Immunohistochemistry and histopathology are used to make the diagnosis of intravascular papillary endothelial hyperplasia. Differential diagnosis includes vascular malformation, angioma, pyogenic granuloma, angiosarcoma, epithelioid hemangioendothelioma, Kaposi's sarcoma, and other more rare vascular tumors.

Three forms of intravascular papillary endothelial hyperplasia exist: the primary or pure form, the secondary or mixed form, and the extravascular form.

The treatment for intravascular papillary endothelial hyperplasia is complete surgical resection.

== Signs and symptoms ==
Intravascular papillary endothelial hyperplasia typically manifest as deep nodules or well-defined, round, red, or purple superficial papules. They are usually tiny, ranging in size from 0.5 to 5 cm. IPEH lesions are most common in the digits and among blood arteries throughout the body, although they can also form in the head, neck, and body. Atypical IPEH lesions have occasionally been seen in cerebral aneurysms or the abdominal organs.

== Causes ==
Although there are numerous possibilities, the pathophysiology and causation of intravascular papillary endothelial hyperplasia remain unknown. A history of local trauma or prior vascular disorders (such as hemangiomas, blood stasis, etc.) are risk factors. It will usually be idiopathic.

== Diagnosis ==
Immunohistochemistry staining in addition to a thorough histomorphological evaluation are necessary for a correct diagnosis. A crucial tool for diagnosing it is microscopy. IPEH is made up of an intravascular proliferation of many papillae with an endothelial surface and a connective tissue core. It differs from other neoplastic lesions in that it is often encapsulated or well-circumscribed, displaying distinctive papillary fronds, and the vascular wall completely restricts the proliferative process.

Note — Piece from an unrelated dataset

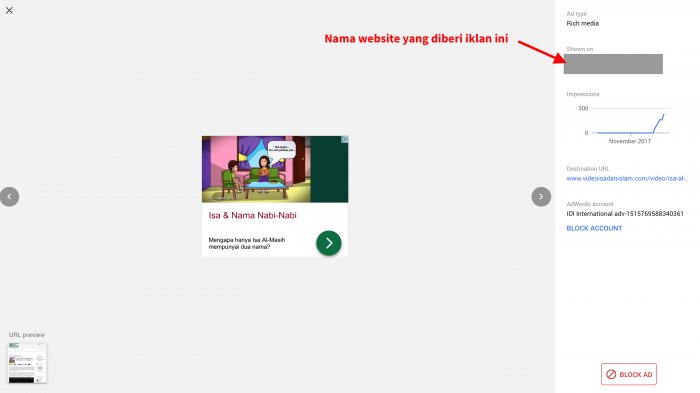Click the November 2017 chart label

click(630, 141)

Only in cases when the endothelium origin of the lesion is in doubt may immunohistochemical confirmation be necessary. In these situations, endothelial cell markers that would highlight the endothelium lining around the papillary tufts, such as von Willebrand factor, CD31, factor XIIIa, and CD43, may be employed.

The differential diagnosis includes vascular malformation, angioma, pyogenic granuloma, angiosarcoma, epithelioid hemangioendothelioma, Kaposi's sarcoma, and other more rare vascular tumors.

=== Classification ===
Three forms of intravascular papillary endothelial hyperplasia exist: the primary or pure form, the secondary or mixed form, and the extravascular form.

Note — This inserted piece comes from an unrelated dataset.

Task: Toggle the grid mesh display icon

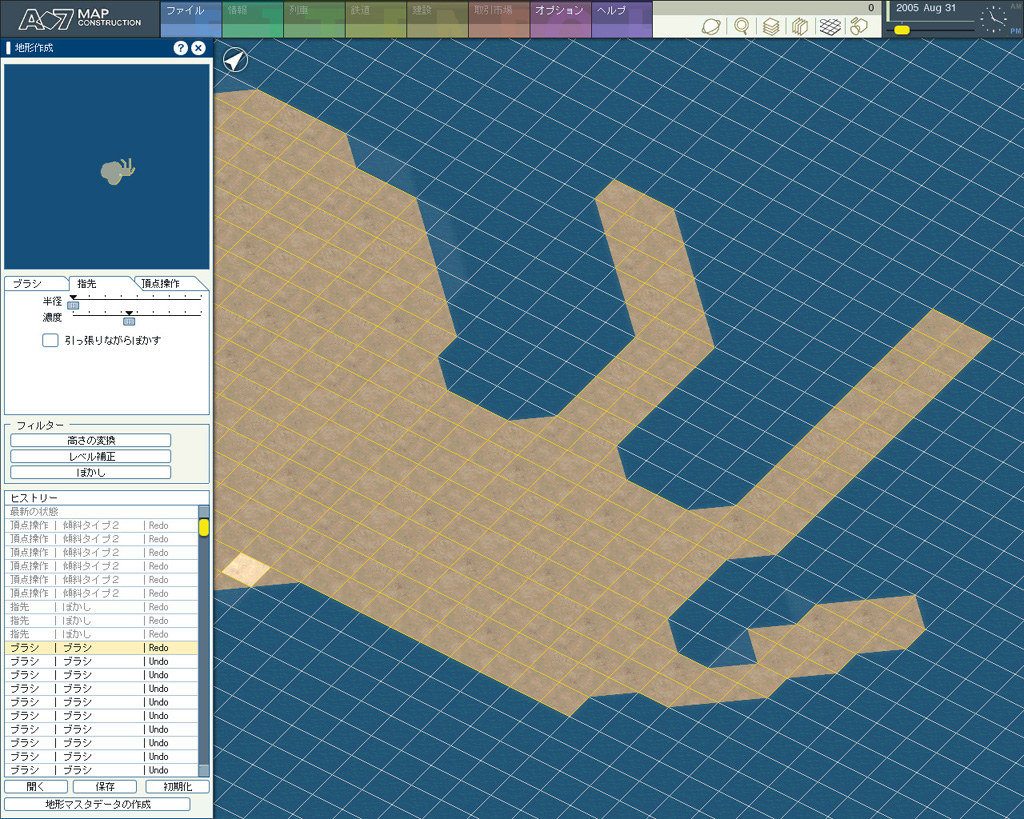Action: (x=830, y=27)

The most prevalent variety, known as the primary or pure form, develops in subcutaneous soft tissue and usually arises in a dilated channel, most commonly a vein rather than an artery. Preexisting vascular anomalies are found in the secondary/mixed presentation. Lastly, the least frequent form of hematomas is the extravascular variety.

== Treatment ==
Complete surgical resection is the course of treatment. Wide margins of excision are not indicated, although partial resection can lead to recurrence.